UVic offers millions in interest-free loans to new hires


Within the last five to 10 years, UVic lent at least $5 918 089 in interest-free home purchasing and relocation loans to more than 160 new faculty, librarians and top-level hires, according to figures obtained through the Freedom of Information (FOI) Act.

UVic’s new administrators, tenure-track or tenured professors, librarians and artists-in-residence are all eligible to apply for the loan within their first five years of hire. The loan can only be used for the purchase of a first home in Victoria.

“It’s very much a recruitment tool to attract top-notch professors from across the country or internationally,” said Kim Hart-Wensley, UVic’s associate vice-president of faculty relations and academic administration, in an interview with the Martlet. “Similarly, to attract senior administrators within the university — and again, we need to be competitive, and we need really top-notch people working here. As you know, there’s a fairly high cost of living in Victoria.”

New faculty members and librarians can be approved for a loan of up to $35 000. On the list released Feb. 25, there are 72 loans with original principals at $35 000, 80 at $25 000, one at $24 589 and one at $22 500.

For many higher-up positions, such as deans, chairs, associate vice presidents and vice presidents, the original principal amounts are much higher. Hart-Wensley said this is “to make that position competitive in order to recruit outstanding people for those particular positions.”

She said these amounts are negotiated as part of a package within an overall budget for a particular position. Though she did not provide specific figures, she said these loans are generally in the ballpark of $50 000 – $115 000. Ten high-level hires currently have loans out with original principals in that range. Another loan was originally for $200 000, and another at $225 000.

“There’s a general parameter within which there’s some flexibility depending on what it is you’re trying to get [for] that individual, and they’re looking for a home loan of $50 000, and somebody else is looking at $100 000 — but maybe what they’re looking for in terms of salary is different. That’s why I can’t really set it down in stone for you,” said Hart-Wensley.

“You’re not going to see a loan that’s $500 000 because that’s simply beyond what would be realistically budgeted for that kind of position,” she noted.

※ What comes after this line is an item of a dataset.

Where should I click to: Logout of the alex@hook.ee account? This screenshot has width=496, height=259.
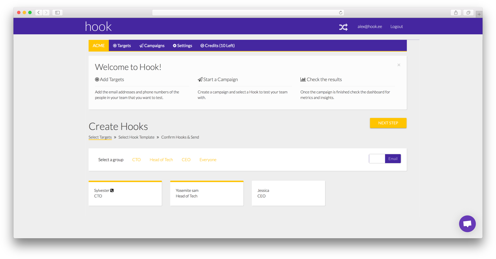[x=396, y=27]
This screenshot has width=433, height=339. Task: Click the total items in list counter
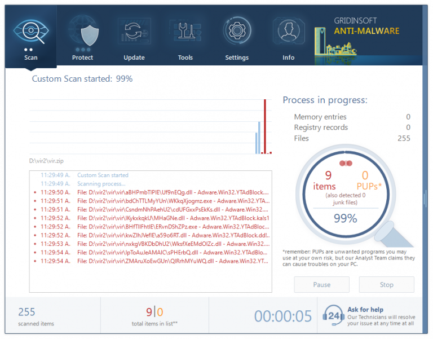coord(154,316)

The Ubyssey, the official student newspaper of the University of British Columbia (UBC), reported in January that UBC held $11.8 million in interest-free loans, some at $600 000. UBC cited the same reason for these loans as UVic does: competitive hiring.

While the loan is interest-free to the individual, Hart-Wensley said the interest is paid for through the university’s “Scholars’ Fund,” established by the Board of Governors to enhance recruitment.

Borrowers do pay tax on the amount the interest would have been — unless the university loan qualifies as a home relocation loan for that person under the Income Tax Act. To qualify, the employee must be moving within Canada more than 40 kilometres and be purchasing the home as a result of accepting the new job.

For security, UVic requires borrowers to secure a second mortgage against the property purchased, which must be registered in the Land Title Office; UVic pays for the related legal fees and registration costs. That mortgage, plus any other secured debt against the property, including the university loan, can’t exceed 95 per cent of the purchase price of the residence.

UVic’s loan term is five years, during which the principal may be repaid at any time or through instalments. Individuals can apply for a five-year renewal six months prior to the end of the term; approval is at the university’s discretion.

“You’d still have to be in the same kind of financial position [and] still be in the same first home you bought. We’d still have to make sure you have sufficient equity in your home. We wouldn’t want to renew in a situation where you’ve borrowed even more money against the house or something like that,” Hart-Wensley said.

During the renewal period, monthly payments are mandatory — at least $400 for individuals who borrowed prior to July 1, 2011, and $584 for those who borrowed on or after that date.

Hart-Wensley said UVic won’t reveal the remaining principals to protect individual privacy. “Our interpretation of the [FOI] legislation is we’re prohibited from doing that,” said Hart-Wensley, though UBC released remaining principals on its interest-free loans when it responded to the original FOI for a list of loans. Hart-Wensley did note, however, that there is now just under $5 million out in loans.

Speaking about the program’s impact, Hart-Wensley said, “[The loan] is clearly being taken up and being used. It seems to suggest that it is something of value to the university in terms of getting those top-notch people, so I think it’s a positive thing.”